I think of a nand-function.
On 29-07-19 02:51, Henry Rich wrote:
Many of the members of this Forum will remember the days of assembler
language
...and who could less than merry be
when writing out BXLE?
AND, OR, XOR were our meat. Those days are returning.
You have two integer variables a and b and you want to do something if
one or both of them are 0. In C, you might write
if(a==0 || b==0)stmt;
but that will generate the code
cmp a,0
bz stmt
cmp b,0
bnz notstmt
stmt:
...
notstmt:
Here's the problem: your machine is very slow at branch instructions.
Each branch takes 30 times as long as a regular instruction. (I am
describing a state-of-the-art Intel CPU when it cannot predict the
branches effectively, perhaps because the data is... unpredictable).

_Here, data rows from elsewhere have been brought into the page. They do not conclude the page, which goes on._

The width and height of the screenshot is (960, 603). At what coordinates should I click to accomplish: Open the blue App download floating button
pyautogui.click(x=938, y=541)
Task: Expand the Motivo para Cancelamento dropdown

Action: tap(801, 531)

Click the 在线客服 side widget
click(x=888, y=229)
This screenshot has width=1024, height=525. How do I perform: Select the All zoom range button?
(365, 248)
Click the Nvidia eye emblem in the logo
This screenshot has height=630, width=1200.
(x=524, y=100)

Obviously, you want to use only one branch instruction. You may use
as many arithmetic and logic instructions as you like, but only one
branch. The usual condition codes, ZNCV, are available. How tight can
you make the code?
Example: suppose the problem were to execute stmt if one or both of a
and b is NOT zero. Then you would simply write
or a,b
bnz notstmt
...
Checking for zero seems to be harder.
No hurry. I have pondered this problem for over a year, and just
today I found a solution I consider acceptable.